Sentience is one of those fabulous English words that nobody knows the meaning of that is routinely used to translate Pali and Sanskrit words that nobody knows the meanings of.
the online etymology dictionary gives:
sentient (adj.)
1630s, “capable of feeling,” from Latin sentientem (nominative sentiens) “feeling,” present participle of sentire “to feel” (see sense(n.)). Meaning “conscious” (of something) is from 1815.
As far as I can tell it was first coined by philosophers in the 1600’s to distinguish the capacity to experience sensations (sentience) from the capacity to reason (rationality) but is now often used colloquially as a synonym for consciousness which by the way is another word that no one seems able to define to anyones lasting satisfaction.
In this thread I see it brilliantly defined by recursion as whatever the first precept applies to, which is genius in that from a Buddhist perspective it is both incontrovertibly true and also completely uninformative.
Do the suttas actually refer to a “sentient” being? I sort of feel like I have seen both “sentient being” and “living being” are these different things in the suttas?
like the word we are talking about is sattā right, or satto? and it means a “being” but saying sentient being is a gloss, it’s not actually there in the word is it?
Te online etymology dictionary has:
“truth” (in Hindu philosophy), from Sanskrit sattvah “truth,” literally “being,” cognate with Gothic sunjis, Old English soð “true” (see sooth)
sooth
Old English soð “truth, justice, righteousness, rectitude; reality, certainty,” noun use of soð (adj.) “true, genuine, real; just, righteous,” originally *sonð-, from Proto-Germanic *santhaz (source also of Old Norse sannr, Old Saxon soth, Old High German sand “true,” Gothic sunja “truth”).
The group is related to Old English synn “sin” and Latin sontis “guilty” (truth is related to guilt via “being the one;” see sin), from PIE *hes-ont- “being, existence,” thus “real, true” (from present participle of root *es- “to be”, also preserved in Latin sunt “they are” and German sind.
Archaic in English, it is the root of modern words for “true” in Swedish (sann) and Danish (sand). In common use until mid-17c., then obsolete until revived as an archaism early 19c. by Scott, etc. Used for Latin pro- in translating compounds into Old English, such as soðtacen “prodigy,” soðfylgan “prosequi.”
PTS has:
- Satta, 2 (cp, Vedic sattva living being, satvan “strong man, warrior, ” fr. sant) 1. (m.) a living being, creature, a sentient & rational beiṅg, a person D. I, 17, 34, 53, 82; II, 68; A. I, 35 sq. , 55 sq.; S. I, 135; V, 41; Vin. I, 5; Miln. 273; Vism. 310 (definition: “rūp’ādisu khandhesu chandarāgena sattā visattā ti sattā, ” thus=satta1); Nett 161; DA. I, 51, 161; VbhA. 144.—naraka° a being in purgatory (cp. niraya°) Vism. 500.—2. (nt.) soul (=jīvita or viññāṇa) Pv. I, 81 (gata°=vigata-jīvita PvA. 40). ‹-› 3. (nt.) substance Vin. I, 287. nissatta non-substantial, phenomenal DhsA. 38.

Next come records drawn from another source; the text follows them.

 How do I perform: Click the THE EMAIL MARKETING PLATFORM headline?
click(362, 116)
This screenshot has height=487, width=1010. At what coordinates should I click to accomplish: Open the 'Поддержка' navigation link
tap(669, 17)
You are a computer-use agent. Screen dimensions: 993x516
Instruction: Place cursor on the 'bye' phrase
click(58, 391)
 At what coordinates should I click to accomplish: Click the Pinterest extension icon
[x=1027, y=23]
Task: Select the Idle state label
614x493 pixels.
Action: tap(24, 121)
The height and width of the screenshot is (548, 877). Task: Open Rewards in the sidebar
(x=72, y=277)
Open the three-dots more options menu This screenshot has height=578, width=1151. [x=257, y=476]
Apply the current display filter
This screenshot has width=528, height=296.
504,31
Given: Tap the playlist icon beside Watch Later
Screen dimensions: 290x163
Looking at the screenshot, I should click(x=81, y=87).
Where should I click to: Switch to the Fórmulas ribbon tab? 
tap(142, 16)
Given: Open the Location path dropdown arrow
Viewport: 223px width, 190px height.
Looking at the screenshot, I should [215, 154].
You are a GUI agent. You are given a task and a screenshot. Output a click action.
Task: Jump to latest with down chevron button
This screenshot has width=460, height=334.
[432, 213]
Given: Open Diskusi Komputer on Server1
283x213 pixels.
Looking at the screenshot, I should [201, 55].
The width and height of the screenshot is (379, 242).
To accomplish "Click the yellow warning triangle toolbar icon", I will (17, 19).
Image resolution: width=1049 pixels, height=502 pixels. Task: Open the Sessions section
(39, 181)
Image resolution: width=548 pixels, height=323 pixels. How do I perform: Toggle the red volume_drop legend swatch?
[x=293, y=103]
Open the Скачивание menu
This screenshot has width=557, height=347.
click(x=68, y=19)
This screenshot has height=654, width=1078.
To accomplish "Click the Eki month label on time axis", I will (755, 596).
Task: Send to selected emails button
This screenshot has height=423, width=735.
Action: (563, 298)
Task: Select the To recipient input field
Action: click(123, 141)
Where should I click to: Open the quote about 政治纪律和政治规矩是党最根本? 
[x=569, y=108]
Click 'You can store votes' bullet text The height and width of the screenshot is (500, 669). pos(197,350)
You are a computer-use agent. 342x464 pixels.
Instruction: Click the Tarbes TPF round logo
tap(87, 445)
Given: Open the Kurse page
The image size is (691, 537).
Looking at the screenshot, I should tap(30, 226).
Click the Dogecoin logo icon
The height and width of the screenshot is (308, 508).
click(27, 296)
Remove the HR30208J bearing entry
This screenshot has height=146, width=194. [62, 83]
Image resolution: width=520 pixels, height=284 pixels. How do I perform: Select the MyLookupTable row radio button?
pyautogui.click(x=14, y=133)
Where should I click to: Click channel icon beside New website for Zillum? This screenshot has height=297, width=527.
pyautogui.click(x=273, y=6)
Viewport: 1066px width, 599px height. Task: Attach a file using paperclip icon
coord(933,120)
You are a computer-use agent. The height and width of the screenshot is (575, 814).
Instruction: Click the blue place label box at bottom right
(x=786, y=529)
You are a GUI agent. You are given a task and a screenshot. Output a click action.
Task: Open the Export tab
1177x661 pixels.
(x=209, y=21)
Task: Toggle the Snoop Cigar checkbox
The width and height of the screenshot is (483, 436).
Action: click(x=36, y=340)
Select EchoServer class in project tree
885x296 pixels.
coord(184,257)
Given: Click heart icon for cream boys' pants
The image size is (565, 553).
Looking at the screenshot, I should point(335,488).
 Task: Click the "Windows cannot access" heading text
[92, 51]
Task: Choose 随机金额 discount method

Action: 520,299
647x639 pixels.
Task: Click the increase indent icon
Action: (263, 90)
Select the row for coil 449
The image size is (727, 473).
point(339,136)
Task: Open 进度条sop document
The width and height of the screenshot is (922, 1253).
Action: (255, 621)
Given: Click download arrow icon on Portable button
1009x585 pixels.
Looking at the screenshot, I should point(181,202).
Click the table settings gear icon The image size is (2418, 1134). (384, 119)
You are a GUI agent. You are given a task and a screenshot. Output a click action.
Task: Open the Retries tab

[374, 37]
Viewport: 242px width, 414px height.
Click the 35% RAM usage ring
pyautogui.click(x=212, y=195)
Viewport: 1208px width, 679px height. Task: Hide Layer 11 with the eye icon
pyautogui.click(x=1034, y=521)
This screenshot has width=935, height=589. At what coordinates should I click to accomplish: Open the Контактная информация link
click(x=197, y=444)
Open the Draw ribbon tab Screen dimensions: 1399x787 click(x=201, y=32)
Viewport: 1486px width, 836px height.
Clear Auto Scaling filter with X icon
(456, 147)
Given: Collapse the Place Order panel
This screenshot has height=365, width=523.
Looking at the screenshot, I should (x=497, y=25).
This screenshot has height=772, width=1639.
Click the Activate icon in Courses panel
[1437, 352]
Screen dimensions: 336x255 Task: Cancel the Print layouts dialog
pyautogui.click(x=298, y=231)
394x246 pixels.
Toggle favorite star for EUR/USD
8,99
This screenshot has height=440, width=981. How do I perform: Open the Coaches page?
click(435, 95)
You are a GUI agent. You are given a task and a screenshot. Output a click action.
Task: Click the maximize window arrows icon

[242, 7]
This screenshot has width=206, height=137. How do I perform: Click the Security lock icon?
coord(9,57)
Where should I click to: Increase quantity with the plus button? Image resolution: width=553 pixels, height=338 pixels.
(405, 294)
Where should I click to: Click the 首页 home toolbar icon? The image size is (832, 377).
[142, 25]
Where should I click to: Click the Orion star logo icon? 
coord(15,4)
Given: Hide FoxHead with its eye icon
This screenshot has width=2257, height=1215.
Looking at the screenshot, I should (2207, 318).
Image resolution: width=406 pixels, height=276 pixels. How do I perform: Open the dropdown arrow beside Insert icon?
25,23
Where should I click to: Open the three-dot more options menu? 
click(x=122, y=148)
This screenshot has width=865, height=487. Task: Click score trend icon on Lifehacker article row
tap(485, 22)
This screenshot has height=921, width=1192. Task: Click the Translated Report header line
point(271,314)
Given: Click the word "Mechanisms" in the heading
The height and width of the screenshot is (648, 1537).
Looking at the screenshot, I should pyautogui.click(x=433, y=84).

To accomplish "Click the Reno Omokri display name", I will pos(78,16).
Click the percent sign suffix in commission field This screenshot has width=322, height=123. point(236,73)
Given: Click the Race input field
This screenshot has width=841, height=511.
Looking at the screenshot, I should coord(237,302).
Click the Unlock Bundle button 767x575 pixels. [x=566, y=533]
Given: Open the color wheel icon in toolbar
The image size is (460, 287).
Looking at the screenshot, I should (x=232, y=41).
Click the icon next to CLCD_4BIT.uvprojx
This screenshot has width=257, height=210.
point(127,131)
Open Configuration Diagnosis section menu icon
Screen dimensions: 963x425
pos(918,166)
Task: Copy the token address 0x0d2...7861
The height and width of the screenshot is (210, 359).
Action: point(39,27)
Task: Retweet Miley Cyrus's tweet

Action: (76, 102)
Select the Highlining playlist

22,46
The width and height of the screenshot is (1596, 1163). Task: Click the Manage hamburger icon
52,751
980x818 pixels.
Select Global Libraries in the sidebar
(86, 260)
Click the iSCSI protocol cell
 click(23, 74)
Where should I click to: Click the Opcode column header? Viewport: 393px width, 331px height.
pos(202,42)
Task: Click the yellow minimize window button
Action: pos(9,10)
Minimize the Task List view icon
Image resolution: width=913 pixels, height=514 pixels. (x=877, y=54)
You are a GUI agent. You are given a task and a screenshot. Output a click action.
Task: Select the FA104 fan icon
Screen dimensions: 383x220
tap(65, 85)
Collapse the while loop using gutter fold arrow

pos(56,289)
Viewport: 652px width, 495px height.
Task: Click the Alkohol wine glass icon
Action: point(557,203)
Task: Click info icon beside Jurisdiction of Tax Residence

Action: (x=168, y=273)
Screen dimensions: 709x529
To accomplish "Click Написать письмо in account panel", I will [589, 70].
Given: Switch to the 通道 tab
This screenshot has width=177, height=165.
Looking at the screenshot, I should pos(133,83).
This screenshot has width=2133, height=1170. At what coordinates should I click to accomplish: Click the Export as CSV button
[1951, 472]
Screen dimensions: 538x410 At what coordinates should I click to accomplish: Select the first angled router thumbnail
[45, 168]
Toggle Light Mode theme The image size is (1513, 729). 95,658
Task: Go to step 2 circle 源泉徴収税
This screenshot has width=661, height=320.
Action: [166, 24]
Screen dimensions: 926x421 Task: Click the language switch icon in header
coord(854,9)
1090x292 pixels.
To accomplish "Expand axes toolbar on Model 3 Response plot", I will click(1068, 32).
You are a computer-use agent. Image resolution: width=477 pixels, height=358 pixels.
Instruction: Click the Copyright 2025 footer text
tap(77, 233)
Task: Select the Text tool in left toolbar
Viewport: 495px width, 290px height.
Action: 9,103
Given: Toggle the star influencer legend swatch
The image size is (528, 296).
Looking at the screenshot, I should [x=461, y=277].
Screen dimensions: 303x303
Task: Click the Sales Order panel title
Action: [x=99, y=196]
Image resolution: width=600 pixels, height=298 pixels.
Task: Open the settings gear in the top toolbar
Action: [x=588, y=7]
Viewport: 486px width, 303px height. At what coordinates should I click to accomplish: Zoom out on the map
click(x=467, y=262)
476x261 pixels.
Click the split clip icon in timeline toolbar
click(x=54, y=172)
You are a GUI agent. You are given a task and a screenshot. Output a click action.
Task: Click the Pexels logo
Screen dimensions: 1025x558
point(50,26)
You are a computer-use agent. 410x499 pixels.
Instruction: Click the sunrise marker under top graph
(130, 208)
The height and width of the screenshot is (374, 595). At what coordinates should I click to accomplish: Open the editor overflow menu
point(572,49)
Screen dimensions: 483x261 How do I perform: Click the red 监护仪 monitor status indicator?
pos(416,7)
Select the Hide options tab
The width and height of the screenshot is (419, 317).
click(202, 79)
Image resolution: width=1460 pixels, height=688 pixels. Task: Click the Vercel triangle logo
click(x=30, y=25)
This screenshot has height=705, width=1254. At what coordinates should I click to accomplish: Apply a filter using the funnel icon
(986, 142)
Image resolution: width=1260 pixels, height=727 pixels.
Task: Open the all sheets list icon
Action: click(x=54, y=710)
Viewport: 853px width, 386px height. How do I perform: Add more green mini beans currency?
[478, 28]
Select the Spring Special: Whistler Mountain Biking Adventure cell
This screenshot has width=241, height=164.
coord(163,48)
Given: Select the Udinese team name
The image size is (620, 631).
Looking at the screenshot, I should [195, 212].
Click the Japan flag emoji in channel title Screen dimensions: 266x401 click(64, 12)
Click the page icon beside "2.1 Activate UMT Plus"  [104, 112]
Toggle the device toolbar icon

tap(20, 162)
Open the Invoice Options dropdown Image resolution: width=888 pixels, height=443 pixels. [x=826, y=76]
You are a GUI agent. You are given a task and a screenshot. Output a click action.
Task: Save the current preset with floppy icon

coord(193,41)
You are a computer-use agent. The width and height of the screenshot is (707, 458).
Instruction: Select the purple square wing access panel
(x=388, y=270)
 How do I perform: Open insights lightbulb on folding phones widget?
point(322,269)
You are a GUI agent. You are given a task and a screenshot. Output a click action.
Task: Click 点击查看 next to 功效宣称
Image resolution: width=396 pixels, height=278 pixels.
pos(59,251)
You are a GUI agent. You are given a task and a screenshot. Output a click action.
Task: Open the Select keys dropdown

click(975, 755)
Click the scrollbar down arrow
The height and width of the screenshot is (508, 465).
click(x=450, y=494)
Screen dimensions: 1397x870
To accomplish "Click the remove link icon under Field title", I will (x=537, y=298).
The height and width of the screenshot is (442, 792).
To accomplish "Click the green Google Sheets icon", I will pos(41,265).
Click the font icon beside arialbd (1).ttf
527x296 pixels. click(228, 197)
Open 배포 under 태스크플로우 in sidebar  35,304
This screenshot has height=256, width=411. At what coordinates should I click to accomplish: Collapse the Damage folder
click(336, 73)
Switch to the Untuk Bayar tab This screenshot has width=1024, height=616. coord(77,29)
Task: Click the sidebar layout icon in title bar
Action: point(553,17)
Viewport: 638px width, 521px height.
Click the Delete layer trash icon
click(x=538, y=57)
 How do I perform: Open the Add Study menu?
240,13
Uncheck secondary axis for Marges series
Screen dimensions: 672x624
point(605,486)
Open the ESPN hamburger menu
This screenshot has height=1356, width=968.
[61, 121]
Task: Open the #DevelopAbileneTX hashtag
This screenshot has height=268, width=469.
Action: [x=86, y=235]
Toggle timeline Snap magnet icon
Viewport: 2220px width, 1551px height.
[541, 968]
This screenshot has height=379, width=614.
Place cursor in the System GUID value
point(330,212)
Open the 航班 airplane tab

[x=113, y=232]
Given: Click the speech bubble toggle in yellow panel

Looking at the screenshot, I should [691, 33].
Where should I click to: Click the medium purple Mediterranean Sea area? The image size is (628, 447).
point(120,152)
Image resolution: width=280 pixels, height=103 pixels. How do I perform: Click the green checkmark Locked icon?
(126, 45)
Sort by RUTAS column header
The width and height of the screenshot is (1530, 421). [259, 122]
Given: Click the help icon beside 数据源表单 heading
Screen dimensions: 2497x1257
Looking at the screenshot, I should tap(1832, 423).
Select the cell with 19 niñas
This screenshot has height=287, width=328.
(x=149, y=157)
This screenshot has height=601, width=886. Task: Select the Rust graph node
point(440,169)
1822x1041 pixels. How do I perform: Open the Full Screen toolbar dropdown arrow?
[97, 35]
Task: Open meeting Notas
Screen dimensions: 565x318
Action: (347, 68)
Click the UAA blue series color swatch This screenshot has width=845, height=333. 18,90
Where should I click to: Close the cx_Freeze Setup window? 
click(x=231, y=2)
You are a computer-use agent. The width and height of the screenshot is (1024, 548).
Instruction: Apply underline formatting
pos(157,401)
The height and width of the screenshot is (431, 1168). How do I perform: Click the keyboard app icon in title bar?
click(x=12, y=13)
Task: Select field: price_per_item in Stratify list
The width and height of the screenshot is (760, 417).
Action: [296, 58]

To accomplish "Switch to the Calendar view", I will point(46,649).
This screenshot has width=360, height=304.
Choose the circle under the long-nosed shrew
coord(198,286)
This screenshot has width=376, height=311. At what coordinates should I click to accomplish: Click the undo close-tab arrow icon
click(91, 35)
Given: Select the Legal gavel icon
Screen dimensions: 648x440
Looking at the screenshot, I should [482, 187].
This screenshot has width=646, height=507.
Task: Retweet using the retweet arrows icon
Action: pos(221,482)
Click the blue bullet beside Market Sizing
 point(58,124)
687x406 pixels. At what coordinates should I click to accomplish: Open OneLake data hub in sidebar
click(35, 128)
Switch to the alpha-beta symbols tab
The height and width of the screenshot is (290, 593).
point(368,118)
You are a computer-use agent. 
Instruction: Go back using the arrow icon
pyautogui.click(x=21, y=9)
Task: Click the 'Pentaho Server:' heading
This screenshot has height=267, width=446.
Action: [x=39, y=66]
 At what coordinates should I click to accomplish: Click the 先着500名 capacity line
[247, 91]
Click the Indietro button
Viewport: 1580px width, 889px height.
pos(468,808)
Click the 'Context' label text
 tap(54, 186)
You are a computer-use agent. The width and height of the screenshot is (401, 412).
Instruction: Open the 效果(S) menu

but it seems a stretch to equate the european philosophical notion of “sentience” in any direct and interchangeable way with the indic notion of “satta” on that basis doesn’t it?
the law will:
The Animal Welfare (Sentience) Act will lead to the formation of an Animal Sentience Committee, which will be able to scrutinize government policies that affect animal welfare and publish reports on its findings. The minister responsible for that policy area will then be obliged to present a written response before Parliament within three months.
and
The scope of the legislation includes all vertebrates and some invertebrates, such as octopuses and lobsters.
So even the legislation does not seem to be actually relying on any technical definition of “sentience”, it is just covering all the different animals that might be subject to welfare concerns and saying “they are sentient, just like humans”
in as much as animals appear to behave in ways that demonstrate motivation and goal directed behavior this seems manifestly true, but I am not sure I need the concept of “sentience” to feel like compassion for animals is a desirable thing, and I am not sure that there is any sense in the EBT’s where the term is used in a way that makes it neccessary, say in relations to a philosophy of perseption etc, it just seems like its added as a gloss to satta meaning being or “one who exists”. why is it neccessary to translate one five letter pali word into 2 philosophically loaded english ones?
And in fact the PTS has sentient AND rational, which might considerably narrow the implied scope, why is one of the terms kept and the other discarded?
and in fact “sentient” cannot be the meaning anyway as at AN9.24 we have;
There are sentient beings that are non-percipient and do not experience anything, such as the gods who are non-percipient beings.
Santi, bhikkhave, sattā asaññino appaṭisaṁvedino, seyyathāpi devā asaññasattā. This is the fifth abode of sentient beings. Ayaṁ pañcamo sattāvāso.
so in this context the beings being described are non-sentient by definition!